• _What is being asked_
Once you find the line that contains "The height and width of the screenshot is (1378, 2560)." in the entries below, give it again along with every following line, unchanged, through the final one.

Collection entries
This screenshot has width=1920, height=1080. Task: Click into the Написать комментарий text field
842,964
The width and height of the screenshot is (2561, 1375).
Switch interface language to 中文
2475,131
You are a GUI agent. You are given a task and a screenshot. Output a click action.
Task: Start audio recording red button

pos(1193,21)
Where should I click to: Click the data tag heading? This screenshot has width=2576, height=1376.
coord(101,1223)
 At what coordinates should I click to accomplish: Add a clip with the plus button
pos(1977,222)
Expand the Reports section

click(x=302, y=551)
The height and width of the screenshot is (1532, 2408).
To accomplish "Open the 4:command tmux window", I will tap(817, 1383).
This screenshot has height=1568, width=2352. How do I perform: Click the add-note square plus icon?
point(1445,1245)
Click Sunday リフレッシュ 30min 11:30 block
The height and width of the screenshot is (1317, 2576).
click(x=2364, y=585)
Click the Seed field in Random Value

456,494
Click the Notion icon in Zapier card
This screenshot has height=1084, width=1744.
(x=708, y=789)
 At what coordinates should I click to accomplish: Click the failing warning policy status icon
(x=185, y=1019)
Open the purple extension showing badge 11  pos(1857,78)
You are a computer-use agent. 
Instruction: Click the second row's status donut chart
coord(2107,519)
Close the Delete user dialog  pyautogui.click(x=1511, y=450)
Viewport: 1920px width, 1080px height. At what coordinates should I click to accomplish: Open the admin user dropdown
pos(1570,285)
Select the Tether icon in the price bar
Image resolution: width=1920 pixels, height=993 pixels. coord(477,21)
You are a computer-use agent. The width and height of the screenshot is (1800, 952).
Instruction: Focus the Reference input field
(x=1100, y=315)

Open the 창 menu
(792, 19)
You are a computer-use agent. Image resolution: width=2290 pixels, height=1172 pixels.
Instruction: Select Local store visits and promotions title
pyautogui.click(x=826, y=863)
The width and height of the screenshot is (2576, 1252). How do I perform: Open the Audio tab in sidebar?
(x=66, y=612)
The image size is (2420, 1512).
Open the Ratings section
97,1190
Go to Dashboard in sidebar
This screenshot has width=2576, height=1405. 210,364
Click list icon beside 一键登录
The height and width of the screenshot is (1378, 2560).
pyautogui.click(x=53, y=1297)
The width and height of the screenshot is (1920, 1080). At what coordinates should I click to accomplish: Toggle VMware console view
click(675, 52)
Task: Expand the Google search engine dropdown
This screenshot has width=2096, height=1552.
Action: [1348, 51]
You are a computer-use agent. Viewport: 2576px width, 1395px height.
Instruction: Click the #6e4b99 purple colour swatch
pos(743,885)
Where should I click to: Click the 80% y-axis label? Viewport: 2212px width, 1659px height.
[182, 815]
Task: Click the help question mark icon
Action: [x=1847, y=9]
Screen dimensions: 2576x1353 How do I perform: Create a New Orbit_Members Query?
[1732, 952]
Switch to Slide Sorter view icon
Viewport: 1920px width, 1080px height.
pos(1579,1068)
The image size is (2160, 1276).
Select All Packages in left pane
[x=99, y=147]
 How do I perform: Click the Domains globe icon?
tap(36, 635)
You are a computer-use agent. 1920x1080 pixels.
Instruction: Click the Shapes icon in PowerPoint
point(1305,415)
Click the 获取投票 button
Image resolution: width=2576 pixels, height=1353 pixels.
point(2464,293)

• _Result below_
The height and width of the screenshot is (1378, 2560).
pyautogui.click(x=53, y=1297)
The width and height of the screenshot is (1920, 1080). At what coordinates should I click to accomplish: Toggle VMware console view
click(675, 52)
Task: Expand the Google search engine dropdown
This screenshot has width=2096, height=1552.
Action: [1348, 51]
You are a computer-use agent. Viewport: 2576px width, 1395px height.
Instruction: Click the #6e4b99 purple colour swatch
pos(743,885)
Where should I click to: Click the 80% y-axis label? Viewport: 2212px width, 1659px height.
[182, 815]
Task: Click the help question mark icon
Action: [x=1847, y=9]
Screen dimensions: 2576x1353 How do I perform: Create a New Orbit_Members Query?
[1732, 952]
Switch to Slide Sorter view icon
Viewport: 1920px width, 1080px height.
pos(1579,1068)
The image size is (2160, 1276).
Select All Packages in left pane
[x=99, y=147]
 How do I perform: Click the Domains globe icon?
tap(36, 635)
You are a computer-use agent. 1920x1080 pixels.
Instruction: Click the Shapes icon in PowerPoint
point(1305,415)
Click the 获取投票 button
Image resolution: width=2576 pixels, height=1353 pixels.
point(2464,293)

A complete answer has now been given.